*TASK:*
Which lines of the data hold the word "agent"? Copy all of them.

*MATERIAL PROVIDED:*
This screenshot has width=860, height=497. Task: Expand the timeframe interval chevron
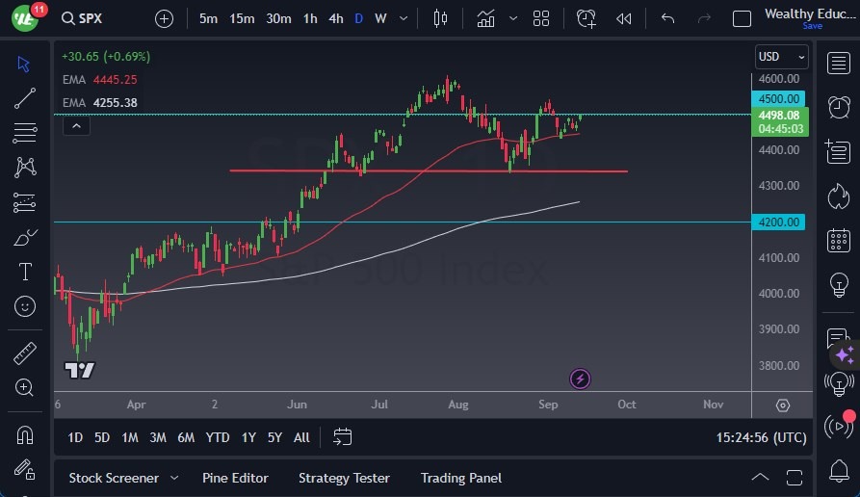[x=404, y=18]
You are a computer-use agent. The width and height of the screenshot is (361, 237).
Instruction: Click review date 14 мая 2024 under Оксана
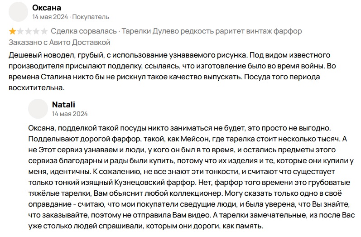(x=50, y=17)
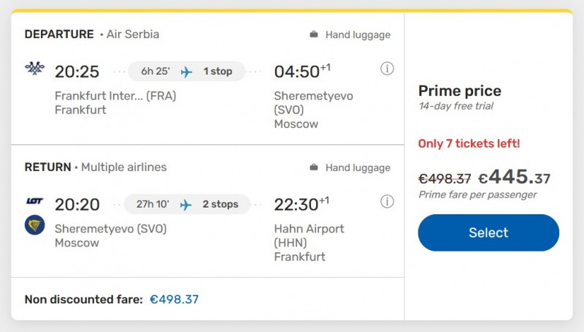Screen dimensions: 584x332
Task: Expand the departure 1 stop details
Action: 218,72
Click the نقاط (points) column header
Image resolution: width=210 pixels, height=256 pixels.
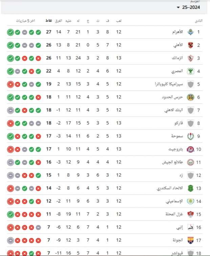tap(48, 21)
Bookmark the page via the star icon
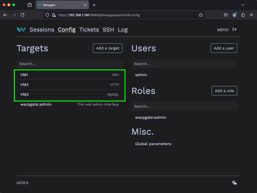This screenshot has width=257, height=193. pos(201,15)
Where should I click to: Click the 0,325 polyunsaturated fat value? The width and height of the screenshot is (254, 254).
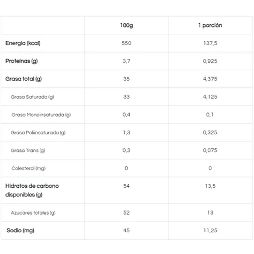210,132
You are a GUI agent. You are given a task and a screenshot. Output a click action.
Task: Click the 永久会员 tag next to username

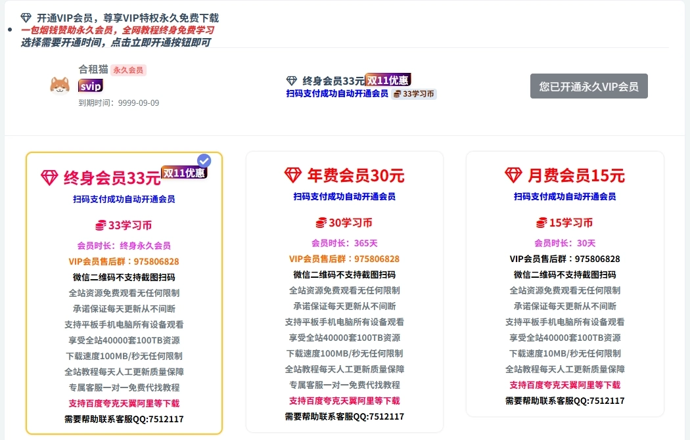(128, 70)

==

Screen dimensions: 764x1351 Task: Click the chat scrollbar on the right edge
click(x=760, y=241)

*PROBLEM SOLUTION:*
You are a computer-use agent. The width and height of the screenshot is (361, 237).
You are a GUI agent. You are given a task and a screenshot. Output a click action.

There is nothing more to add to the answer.